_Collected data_

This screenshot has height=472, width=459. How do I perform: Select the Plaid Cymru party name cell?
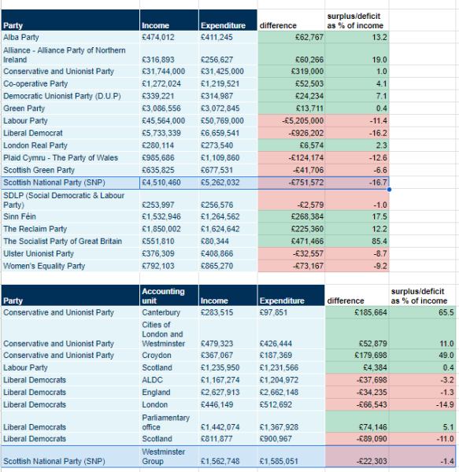[x=70, y=158]
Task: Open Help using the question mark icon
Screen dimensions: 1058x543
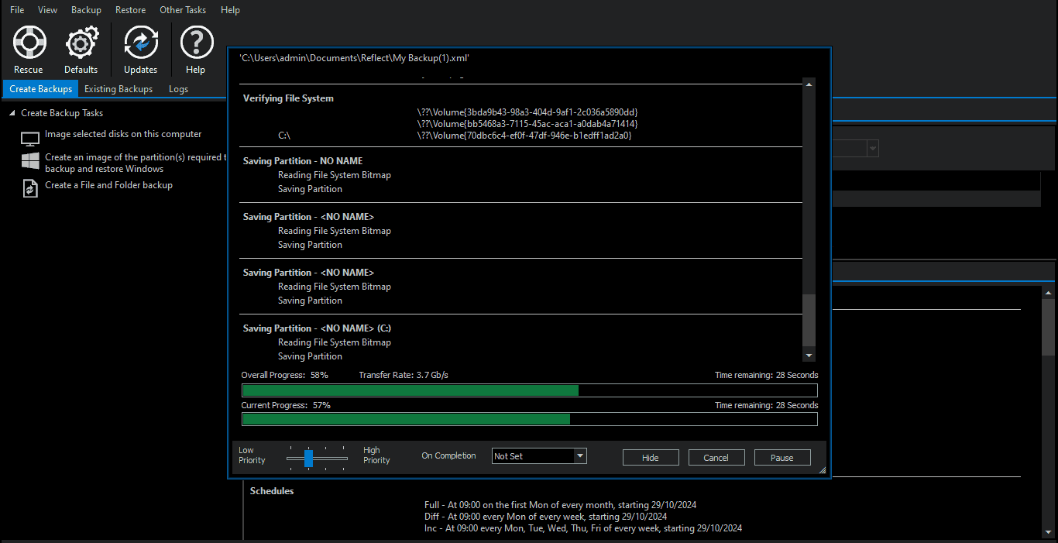Action: 195,43
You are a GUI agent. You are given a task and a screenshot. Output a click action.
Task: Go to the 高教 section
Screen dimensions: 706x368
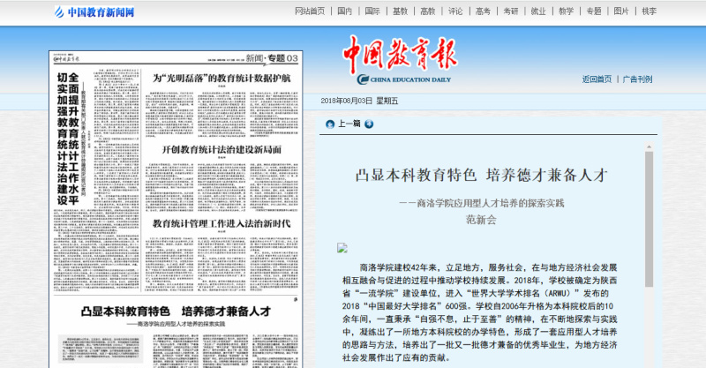pyautogui.click(x=427, y=11)
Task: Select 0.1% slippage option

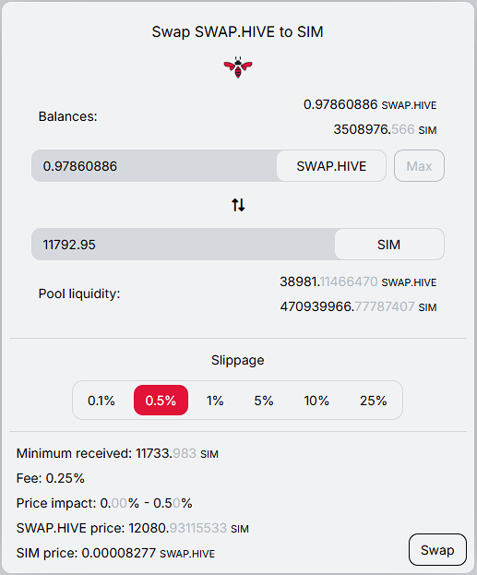Action: point(101,401)
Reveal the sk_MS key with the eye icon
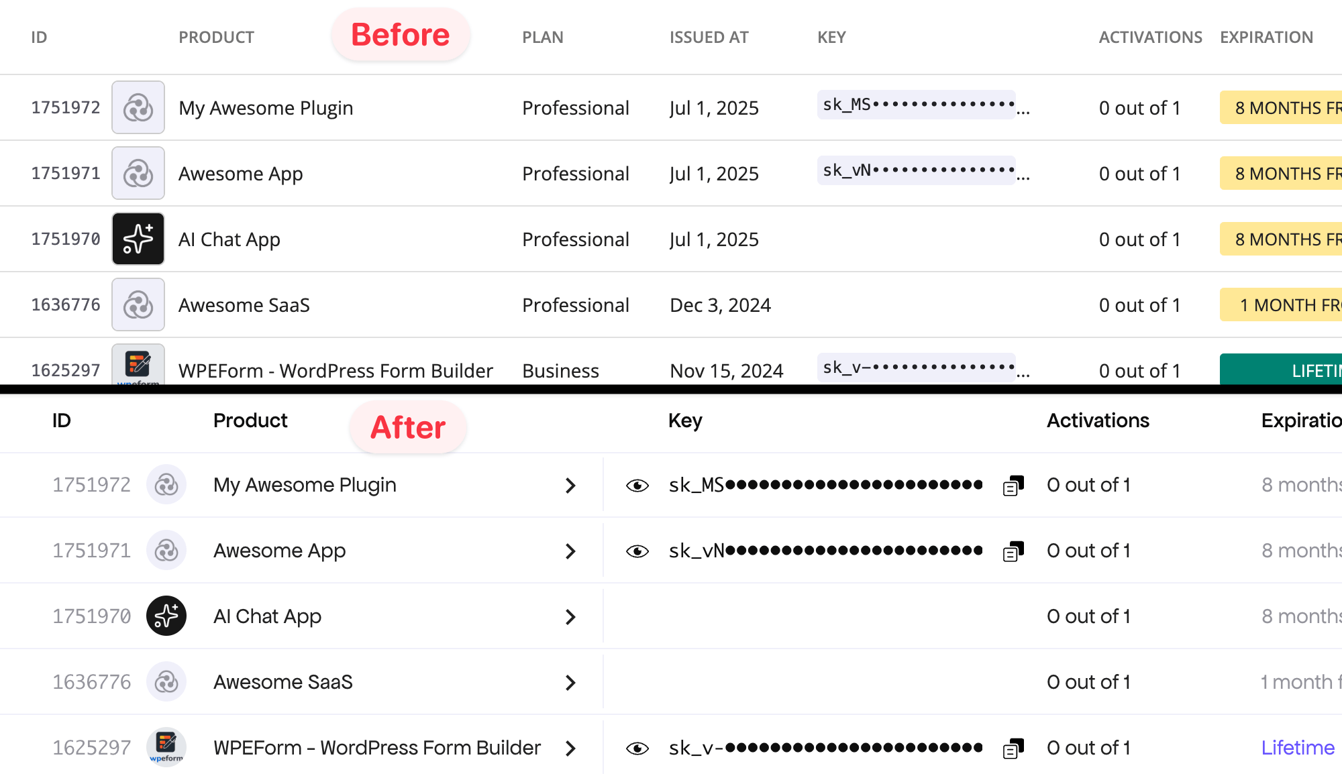Viewport: 1342px width, 778px height. (x=637, y=485)
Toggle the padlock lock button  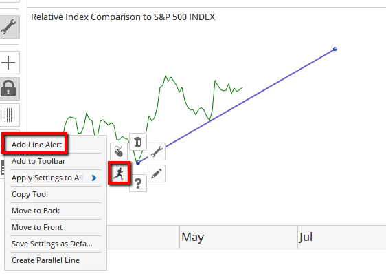point(9,89)
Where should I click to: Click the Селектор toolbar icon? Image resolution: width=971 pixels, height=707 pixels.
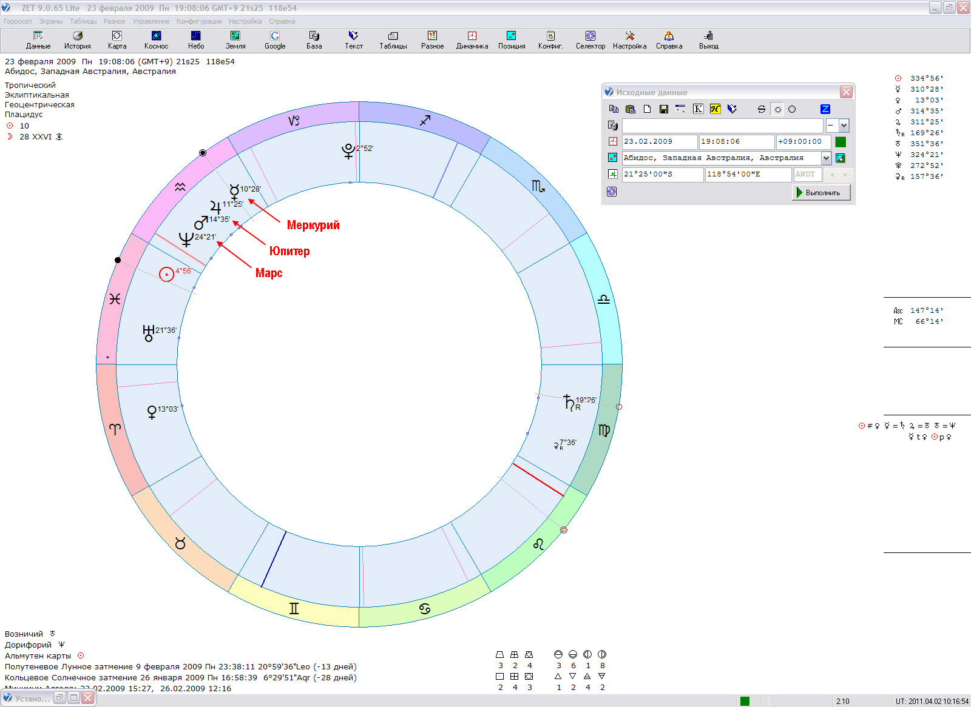[590, 40]
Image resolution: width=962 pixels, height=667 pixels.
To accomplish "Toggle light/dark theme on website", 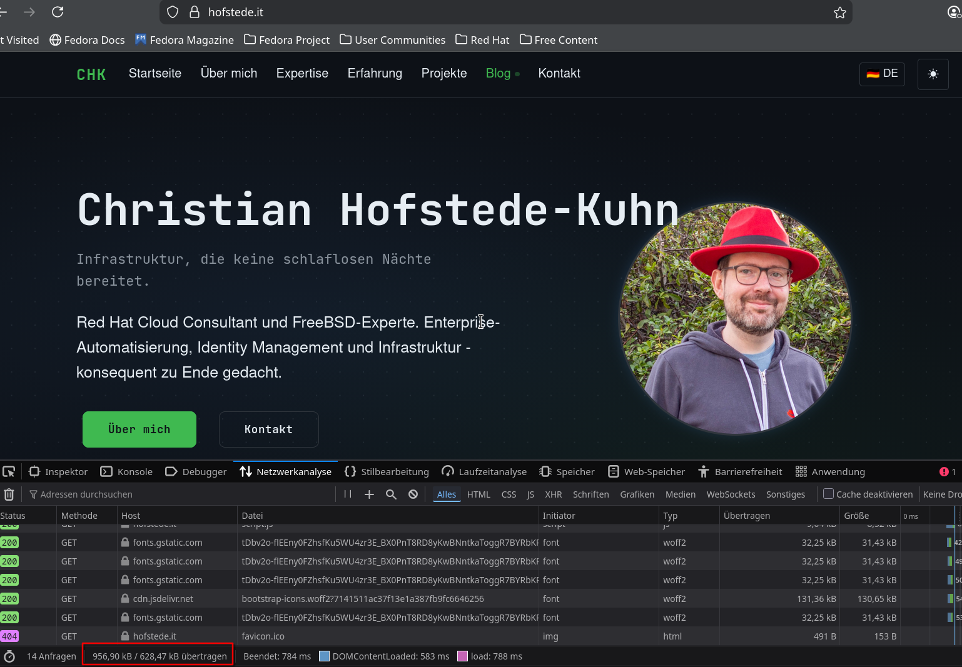I will pos(933,74).
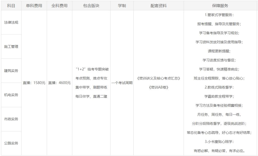The width and height of the screenshot is (258, 156).
Task: Select the 一个考试周期 text
Action: point(122,83)
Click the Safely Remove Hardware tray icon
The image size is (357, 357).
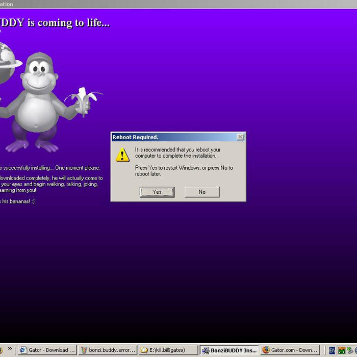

_What you need to do_
Give the lines exactly, from the first line of the entries to the line with "Task: Go to the 高教 section", both ends included. Skip the pictures.

_Your solution_
This screenshot has height=472, width=459. How do I perform: Select the Plaid Cymru party name cell?
[x=70, y=158]
Task: Open Help using the question mark icon
Screen dimensions: 1058x543
Action: 195,43
You are a GUI agent. You are given a task and a screenshot. Output a click action.
Task: Go to the 高教 section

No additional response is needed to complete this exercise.